Because of technical limitations, we have not been able to study the time course of the Src-related biochemical events during the G2→M transition, but indirect evidence suggests that the mitotic activation of Src can occur at earliest shortly before nuclear envelope breakdown (Chackalaparampil and Shalloway, 1988). It is likely that this occurs after the mitotic Cdc2-cyclin B complex is activated by Cdc25-mediated dephosphorylation (see, for example, the review by Kishimoto and Okumura, 1997) and phosphorylate Src in its amino-proximal region (Shenoy et al., 1989). On the other hand, the mitotic release experiments (Figure 7) more precisely determined the temporal relationships between Cdc2-mediated phosphorylation of Src, Src activity (and by inference, Tyr527 phosphorylation) and the serine hyperphosphorylation and activation of PTPα after metaphase. It is noteworthy that the mobility-retarding Cdc2-mediated phosphorylations in Src disappeared about 20 min before Src specific activity, PTPα specific activity and PTPα-Grb2 binding returned to their interphase levels. This is consistent with the prior hypothesis (Taylor and Shalloway, 1993) that the Cdc2-mediated phosphorylations act by promoting dephosphorylation of pTyr527, and that its dephosphorylation by a PTP (which we now suggest to be PTPα) is the proximal cause of activation.

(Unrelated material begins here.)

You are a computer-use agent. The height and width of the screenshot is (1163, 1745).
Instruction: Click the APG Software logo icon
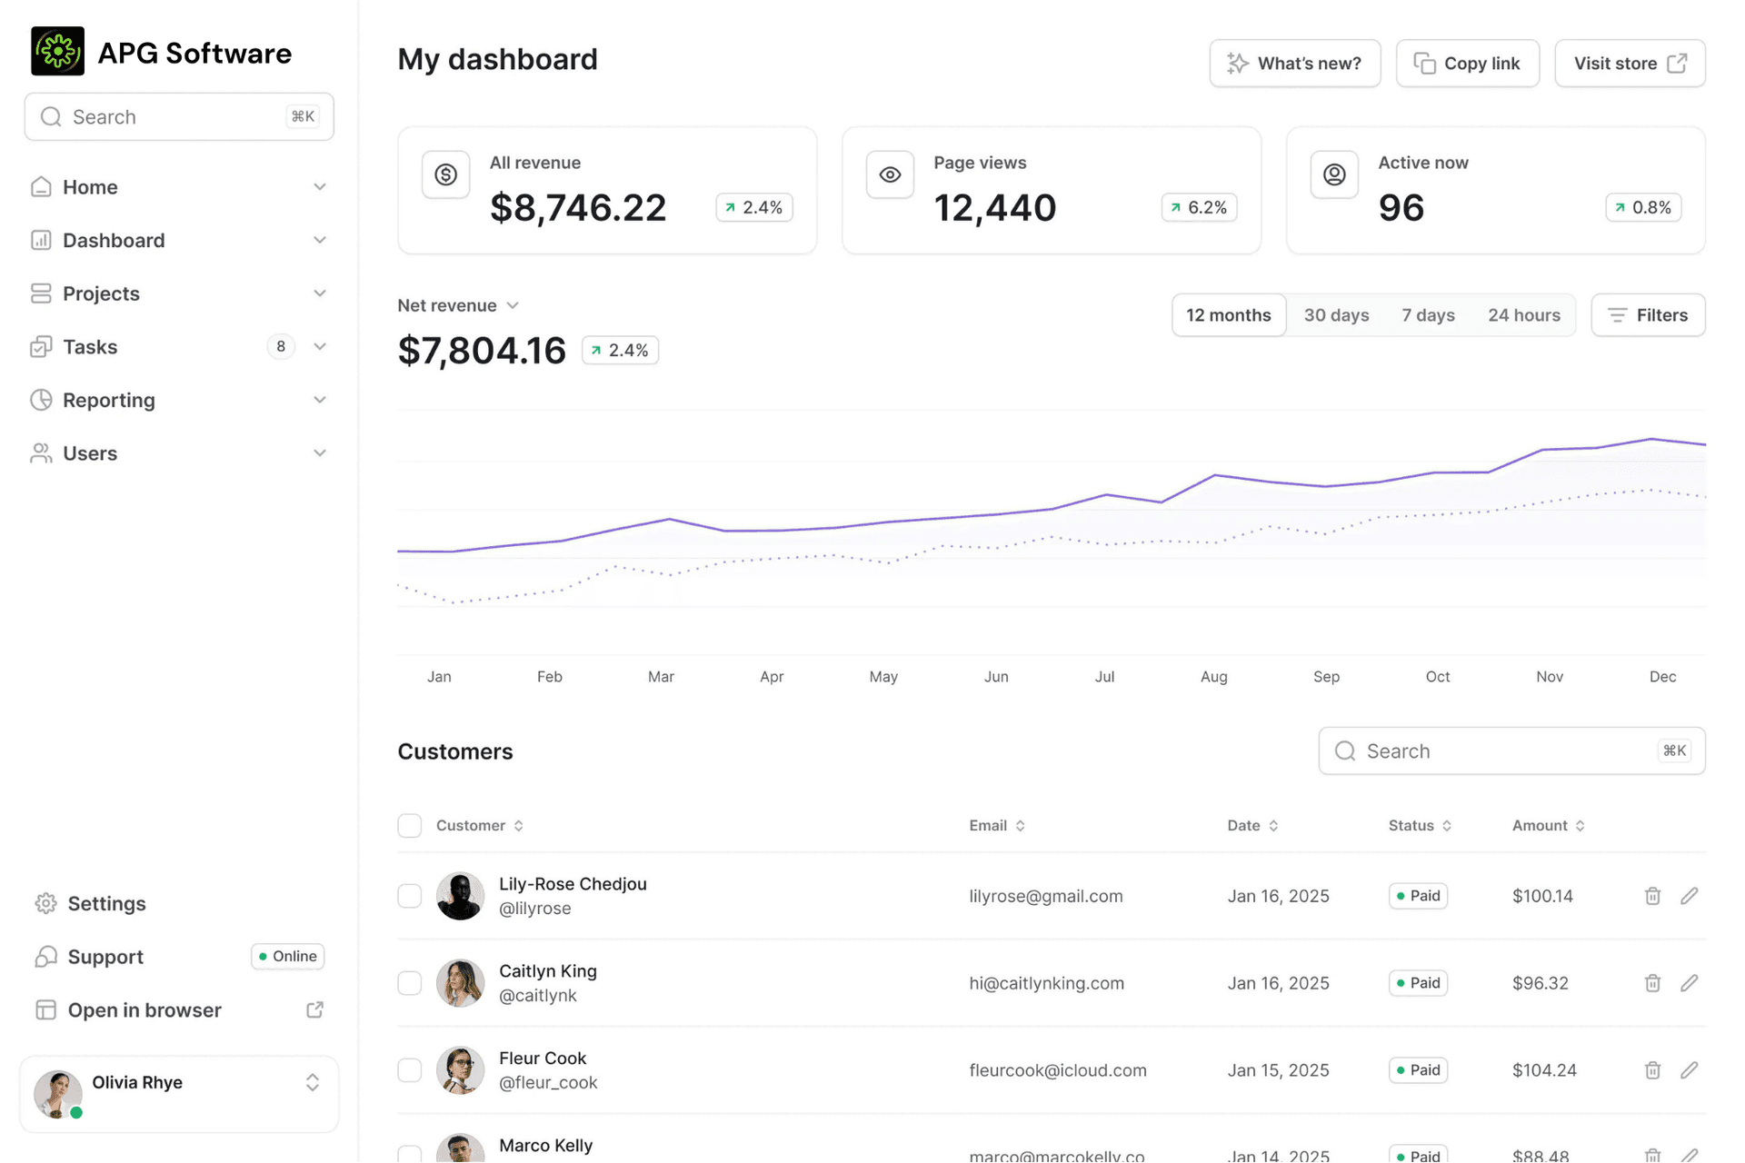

It is evident in Figure 7D and in previously published mitotic release experiments (Chackalaparampil and Shalloway, 1988) that Src activity returns to normal by 30–40 min after release from nocodazole arrest, which is close to the time of cytokinesis. But the PTPα modifications decrease somewhat more gradually and do not return to their interphase levels until ∼80 min after release. This temporal divergence may just reflect the strongly nonlinear relationship between the pTyr527-dephosphorylation rate and the level of Tyr527 phosphorylation (see Materials and methods). However, other events—possibly associated with cytoskeletal reorganization during cytokinesis—may also be involved in Src deactivation. For example, down-regulation of Src by Csk (Okada and Nakagawa, 1989) which phosphorylates Tyr527, appears to be regulated by colocalization of Csk and Src to focal adhesion plaques (,Howell et al., 1994; Sabe et al., 1994). The adhesion plaques partially dissipate during cell rounding in mitosis, and their reorganization as cells flatten after cytokinesis with concomitant colocalization of Csk and Src may contribute to abrupt Src down-regulation.

Figure 10 summarizes the functional and temporal sequence of events that we believe to be involved in the activation and subsequent deactivation of Src by the coordinated activities of the Cdc2-cyclin B complex, PTPα, and the Csk tyrosine kinase (see figure legend for references): (i) activation of the Cdc2-cyclin B complex and activation of PTPα (the temporal relationship of these two events is unknown); (ii) amino-proximal phosphorylation of Src by Cdc2, which weakens the intramolecular association between the Src SH2 domain and pTyr527; (iii) dephosphorylation of pTyr527 and activation of Src; (iv) degradation of cyclin B and deactivation of Cdc2 by APC/cyclosome; (4) amino-proximal dephosphorylation of Src (pTyr527 remains dephosphorylated since PTPα activity remains high and Grb2 inhibition remains low); and (v) serine dephosphorylation and deactivation of PTPα and return of inhibition by Grb2 binding (these result in deactivation of Src by phosphorylation of Tyr527, probably by Csk).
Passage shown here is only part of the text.